Colocar uma senha na tela de bloqueio do celular ajuda a manter privacidade da, já que somente quem souber dela poderá acessar os arquivos e apps do aparelho. Celulares que não possuem senha estão mais vulneráveis a instalação de aplicativos espiões que se escondem no smartphone. É importante criar a senha e não compartilhá-la com ninguém.

Atente-se à conta que administra o celular

Todo telefone possui uma conta administradora. É importante que somente a proprietária do celular tenha acesso a ela. Caso a conta continue logada no computador ou no celular de outra pessoa, ela será capaz de visualizar contatos e conversas, instalar aplicativos sem permissão e até rastrear sua localização em tempo real. Também é possível que o invasor tente alterar a conta administradora com um e-mail que não é da dona do celular.

Delete acessos indesejados

Caso a conta administradora tenha sido alterada por uma que a dona do celular não conhece, é possível removê-la ou configurar o celular para que ele fique mais seguro. No sistema Android, é possível fazer isso da seguinte maneira:

  1. Clique em “Gerenciar sua Conta Google” e “Segurança”;
  2. Mude a senha. Se possível continue mudando a senha com frequência para evitar ataques e se proteger de vazamentos;
  3. Verifique se o e-mail e telefone de recuperação estão configurados em “Maneiras de verificar sua identidade”. Caso não sejam os próprios contatos, remova-os. Basta selecionar quais são e inserir sua senha para apagar;
  4. Atente-se aos dispositivos que estão conectados na conta do Google. Remova os que não reconhecer em “Gerenciar dispositivos”.

No sistema iOS, siga esse passo a passo:

  1. Clique em ID Apple, “Senha e Segurança” e “Alterar senha” para fazer a troca das senhas. Lembre-se de fazer essa mudança com frequência;
  2. Nessa mesma opção, veja se o “número de confiança” cadastrado seja o seu número de celular. Se for de outra pessoa, troque imediatamente.

Veja se seu celular tem apps espiões instalados

Alguns desses aplicativos conseguem acessar câmera, fotos, microfones e até mensagens trocadas em outros aplicativos. Entenda como verificar se o seu aparelho está com um aplicativo espião instalado.

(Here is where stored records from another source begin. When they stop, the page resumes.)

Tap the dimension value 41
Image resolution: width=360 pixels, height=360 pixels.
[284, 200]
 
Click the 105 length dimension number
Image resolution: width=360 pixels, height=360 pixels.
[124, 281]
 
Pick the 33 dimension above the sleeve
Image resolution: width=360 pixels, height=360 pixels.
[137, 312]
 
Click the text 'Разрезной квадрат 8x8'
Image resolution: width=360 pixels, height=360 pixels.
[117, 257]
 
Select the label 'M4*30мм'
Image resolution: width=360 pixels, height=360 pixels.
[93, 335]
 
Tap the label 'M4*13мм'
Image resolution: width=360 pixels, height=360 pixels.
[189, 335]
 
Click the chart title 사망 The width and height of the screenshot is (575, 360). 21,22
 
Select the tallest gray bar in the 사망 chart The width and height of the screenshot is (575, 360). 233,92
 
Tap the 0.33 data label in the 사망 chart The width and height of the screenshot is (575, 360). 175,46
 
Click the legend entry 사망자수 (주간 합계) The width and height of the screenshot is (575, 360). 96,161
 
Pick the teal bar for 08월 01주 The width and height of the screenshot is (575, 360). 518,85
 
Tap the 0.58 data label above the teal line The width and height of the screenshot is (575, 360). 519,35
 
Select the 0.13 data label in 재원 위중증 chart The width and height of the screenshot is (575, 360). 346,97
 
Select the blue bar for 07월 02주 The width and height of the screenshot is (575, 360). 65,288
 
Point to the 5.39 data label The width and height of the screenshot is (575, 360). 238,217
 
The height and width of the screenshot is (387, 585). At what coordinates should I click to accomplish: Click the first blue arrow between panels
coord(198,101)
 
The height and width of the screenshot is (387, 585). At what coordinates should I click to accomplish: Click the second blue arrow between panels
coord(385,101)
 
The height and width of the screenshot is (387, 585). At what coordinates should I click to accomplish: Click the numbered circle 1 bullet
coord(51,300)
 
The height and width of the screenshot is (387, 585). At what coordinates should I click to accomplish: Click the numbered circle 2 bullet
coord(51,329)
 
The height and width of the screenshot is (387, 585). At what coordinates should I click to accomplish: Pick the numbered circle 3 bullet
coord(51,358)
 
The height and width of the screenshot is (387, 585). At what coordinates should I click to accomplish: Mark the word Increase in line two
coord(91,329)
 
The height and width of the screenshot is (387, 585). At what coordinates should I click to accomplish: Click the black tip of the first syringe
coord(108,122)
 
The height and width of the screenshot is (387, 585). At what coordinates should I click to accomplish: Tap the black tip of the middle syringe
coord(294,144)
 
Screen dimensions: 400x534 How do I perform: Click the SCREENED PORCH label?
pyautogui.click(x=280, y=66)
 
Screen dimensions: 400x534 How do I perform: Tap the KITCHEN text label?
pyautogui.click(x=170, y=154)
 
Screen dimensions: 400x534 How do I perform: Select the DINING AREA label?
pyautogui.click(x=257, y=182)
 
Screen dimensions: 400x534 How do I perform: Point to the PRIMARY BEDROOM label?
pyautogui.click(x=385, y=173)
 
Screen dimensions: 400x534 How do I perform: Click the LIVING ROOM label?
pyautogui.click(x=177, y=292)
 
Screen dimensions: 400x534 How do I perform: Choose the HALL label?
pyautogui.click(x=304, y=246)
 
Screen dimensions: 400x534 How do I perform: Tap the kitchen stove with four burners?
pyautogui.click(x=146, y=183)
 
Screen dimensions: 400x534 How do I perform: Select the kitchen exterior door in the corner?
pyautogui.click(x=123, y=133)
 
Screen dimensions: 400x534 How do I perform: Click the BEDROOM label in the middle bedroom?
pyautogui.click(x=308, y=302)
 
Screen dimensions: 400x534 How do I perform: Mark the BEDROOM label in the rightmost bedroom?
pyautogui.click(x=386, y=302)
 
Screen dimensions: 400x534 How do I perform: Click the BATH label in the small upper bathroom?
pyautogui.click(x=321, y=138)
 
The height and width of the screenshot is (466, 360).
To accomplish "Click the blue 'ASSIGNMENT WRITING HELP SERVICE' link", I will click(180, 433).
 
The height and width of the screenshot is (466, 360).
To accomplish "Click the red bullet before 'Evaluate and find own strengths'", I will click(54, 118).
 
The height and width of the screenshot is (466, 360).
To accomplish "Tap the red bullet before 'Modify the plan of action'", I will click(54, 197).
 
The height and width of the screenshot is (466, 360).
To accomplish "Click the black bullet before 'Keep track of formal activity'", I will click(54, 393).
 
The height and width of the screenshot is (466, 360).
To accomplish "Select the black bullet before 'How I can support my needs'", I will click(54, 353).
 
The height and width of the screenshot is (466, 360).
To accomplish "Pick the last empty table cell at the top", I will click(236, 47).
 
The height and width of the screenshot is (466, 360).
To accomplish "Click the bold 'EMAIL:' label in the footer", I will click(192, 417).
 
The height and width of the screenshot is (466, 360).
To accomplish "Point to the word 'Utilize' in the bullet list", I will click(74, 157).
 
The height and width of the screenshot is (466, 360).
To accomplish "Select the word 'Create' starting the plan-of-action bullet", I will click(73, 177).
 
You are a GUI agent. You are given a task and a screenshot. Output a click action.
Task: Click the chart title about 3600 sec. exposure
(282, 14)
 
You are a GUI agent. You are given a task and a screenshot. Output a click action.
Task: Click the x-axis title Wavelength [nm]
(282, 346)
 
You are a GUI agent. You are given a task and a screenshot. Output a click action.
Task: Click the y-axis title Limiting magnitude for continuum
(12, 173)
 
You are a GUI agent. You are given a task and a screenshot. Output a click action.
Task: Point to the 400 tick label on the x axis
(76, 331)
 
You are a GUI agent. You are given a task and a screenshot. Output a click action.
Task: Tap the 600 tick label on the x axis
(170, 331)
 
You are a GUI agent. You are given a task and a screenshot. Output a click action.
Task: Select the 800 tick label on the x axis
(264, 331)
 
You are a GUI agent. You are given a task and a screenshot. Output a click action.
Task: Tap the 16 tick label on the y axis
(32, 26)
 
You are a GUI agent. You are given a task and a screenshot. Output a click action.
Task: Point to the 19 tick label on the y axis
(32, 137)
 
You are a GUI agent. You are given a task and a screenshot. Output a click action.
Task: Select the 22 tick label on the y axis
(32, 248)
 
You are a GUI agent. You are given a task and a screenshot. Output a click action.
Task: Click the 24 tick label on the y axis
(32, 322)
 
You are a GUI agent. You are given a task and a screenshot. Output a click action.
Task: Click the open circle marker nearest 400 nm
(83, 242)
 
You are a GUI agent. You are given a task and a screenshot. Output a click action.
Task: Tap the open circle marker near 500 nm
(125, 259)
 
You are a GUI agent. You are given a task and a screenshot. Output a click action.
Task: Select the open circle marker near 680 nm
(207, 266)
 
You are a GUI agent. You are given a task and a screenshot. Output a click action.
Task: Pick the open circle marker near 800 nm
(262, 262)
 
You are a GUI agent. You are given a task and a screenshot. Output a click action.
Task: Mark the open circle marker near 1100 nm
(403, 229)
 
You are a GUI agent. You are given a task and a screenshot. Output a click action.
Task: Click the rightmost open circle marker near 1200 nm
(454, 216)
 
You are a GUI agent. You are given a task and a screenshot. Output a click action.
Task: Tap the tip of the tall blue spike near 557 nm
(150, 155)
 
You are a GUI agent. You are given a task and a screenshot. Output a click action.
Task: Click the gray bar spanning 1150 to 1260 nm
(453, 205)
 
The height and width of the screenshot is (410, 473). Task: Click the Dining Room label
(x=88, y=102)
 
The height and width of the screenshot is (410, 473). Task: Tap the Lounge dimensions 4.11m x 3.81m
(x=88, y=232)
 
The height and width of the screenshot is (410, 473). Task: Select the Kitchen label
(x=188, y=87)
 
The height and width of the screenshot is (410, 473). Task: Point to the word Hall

  1. Verifique todos os aplicativos que estão instalados em seu celular. Se encontrar algum que não conhece ou que não saiba como funciona, pesquise-o na internet. Se não for instalado pelo sistema do celular, apague;
  2. Verifique se seu aparelho foi colocado em modo ROOT, o que torna mais fácil o monitoramento por esses aplicativos. O ROOT é muito mais fácil de ser acionado no Android do que no iOS. O coletivo sugere que seja baixado o aplicativo Root Checker para saber disso. Caso dê positivo, volte seu celular às configurações de fábrica;
  3. Confira se existem aplicativos de rastreamento instalados, geralmente chamados de “Find My Phone”, que ficam em aplicativos de gerenciamento. Se encontrá-lo, veja quais contas tem acesso. Se não reconhecer alguma conta, desative.
  4. Confira se algum dos seus aplicativos possuem a permissão “Superuser”, que permite que alguns apps controlem mais o seu celular que outros. Isso significa que podem ser espiões ou vírus.

Se for necessário, apague tudo

Caso não tenha conseguido se livrar do agressor ou dos aplicativos invasores, a melhor opção é voltar o aparelho às configurações de fábrica. Dessa maneira, o celular remove aplicativos e programas que foram instalados no aplicativo, mantendo apenas os que já vêm instalados no sistema.

É importante ressaltar que voltar às configurações de fábrica vai deletar também arquivos pessoais, como fotos, vídeos e áudios. Portanto, lembre-se de guardar essas informações em um pendrive ou um computador antes de continuar.

*Os nomes foram alterados para preservar a identidade das fontes.